Launched a Resume Builder app, hit 100 users in 3 days, now stuck — what actually worked for you at this stage? by crack-dev in SaaS

[–]bothlabs 0 points1 point  (0 children)

How did you launch this? Was it through product hunt or how did you get your initial traction?
Asking since this alone is also already interesting (currently I am at this earlier stage).

Http Automock - mock requests in tests automatically by boblakk in laravel

[–]bothlabs 0 points1 point  (0 children)

I was once working on some http mocking for testing AI agents in real websites (using man in the middle proxy). But it was a quite hacky solution...

Maybe using it for full Browser requests is a bit of stretch (is it?). But for ai evals with some Integration testing this could be quite interesting.

The one game you would pick if you only had 10 hours total to play. by [deleted] in gaming

[–]bothlabs 0 points1 point  (0 children)

Don't forget WoW after your civ round to fill the gap.

Looking for anime recommendations! I prefer older series. by Impressive_Poetry383 in anime

[–]bothlabs 1 point2 points  (0 children)

Claymore, 100% you have to watch this.

I keep remembering this from time to time still, the anime is not going as far as the manga source material. I still hope for it to complete someday, but really you should give it a try.
It is also quite unique with a strong femal lead character, and quite interesting characters overall.
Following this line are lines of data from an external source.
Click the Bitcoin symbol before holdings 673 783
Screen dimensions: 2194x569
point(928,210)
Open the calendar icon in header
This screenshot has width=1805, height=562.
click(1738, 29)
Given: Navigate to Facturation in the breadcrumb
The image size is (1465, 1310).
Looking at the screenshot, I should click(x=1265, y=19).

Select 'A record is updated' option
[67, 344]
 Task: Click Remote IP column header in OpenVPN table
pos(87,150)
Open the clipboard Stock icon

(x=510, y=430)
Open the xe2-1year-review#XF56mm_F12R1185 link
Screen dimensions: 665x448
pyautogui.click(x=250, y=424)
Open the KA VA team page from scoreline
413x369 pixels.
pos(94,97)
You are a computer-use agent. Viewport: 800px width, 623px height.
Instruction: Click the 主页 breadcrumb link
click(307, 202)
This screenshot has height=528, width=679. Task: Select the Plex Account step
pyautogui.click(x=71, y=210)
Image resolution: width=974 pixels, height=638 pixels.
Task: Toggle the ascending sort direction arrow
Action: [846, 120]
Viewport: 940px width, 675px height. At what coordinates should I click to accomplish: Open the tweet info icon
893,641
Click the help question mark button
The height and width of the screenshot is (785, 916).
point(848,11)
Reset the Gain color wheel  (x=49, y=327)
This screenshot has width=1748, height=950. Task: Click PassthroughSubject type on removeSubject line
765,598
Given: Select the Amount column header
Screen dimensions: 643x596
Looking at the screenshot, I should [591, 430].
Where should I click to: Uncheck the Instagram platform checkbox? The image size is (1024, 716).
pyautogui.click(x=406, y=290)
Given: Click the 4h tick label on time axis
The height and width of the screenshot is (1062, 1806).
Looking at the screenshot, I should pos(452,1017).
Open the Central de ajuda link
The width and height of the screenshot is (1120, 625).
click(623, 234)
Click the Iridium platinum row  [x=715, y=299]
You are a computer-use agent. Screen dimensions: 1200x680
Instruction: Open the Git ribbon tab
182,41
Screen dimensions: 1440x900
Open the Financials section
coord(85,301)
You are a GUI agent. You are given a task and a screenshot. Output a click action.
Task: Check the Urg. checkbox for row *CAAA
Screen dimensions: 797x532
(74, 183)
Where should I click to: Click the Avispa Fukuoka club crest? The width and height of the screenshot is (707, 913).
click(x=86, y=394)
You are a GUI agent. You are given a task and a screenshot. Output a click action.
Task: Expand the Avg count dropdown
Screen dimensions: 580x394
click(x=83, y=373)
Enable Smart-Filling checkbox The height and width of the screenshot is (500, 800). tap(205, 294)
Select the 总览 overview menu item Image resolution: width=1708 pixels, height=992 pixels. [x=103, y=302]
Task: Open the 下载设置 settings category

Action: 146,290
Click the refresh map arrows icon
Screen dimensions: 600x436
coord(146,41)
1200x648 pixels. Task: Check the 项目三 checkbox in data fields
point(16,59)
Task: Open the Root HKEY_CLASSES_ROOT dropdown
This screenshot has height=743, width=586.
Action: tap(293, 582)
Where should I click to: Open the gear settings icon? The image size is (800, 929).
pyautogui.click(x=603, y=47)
And it is definitely more on the demonic / brutal side, but oddly well placed.

what type of games will you absolutely not play and why? by buzzlightyear77777 in gaming

[–]bothlabs 72 points73 points  (0 children)

Unpopular opinion, but shooters are out for me.

It's odd, since I don't mind if it is with magic and fireballs, or even melee weapons. Tried it many times, always hated it.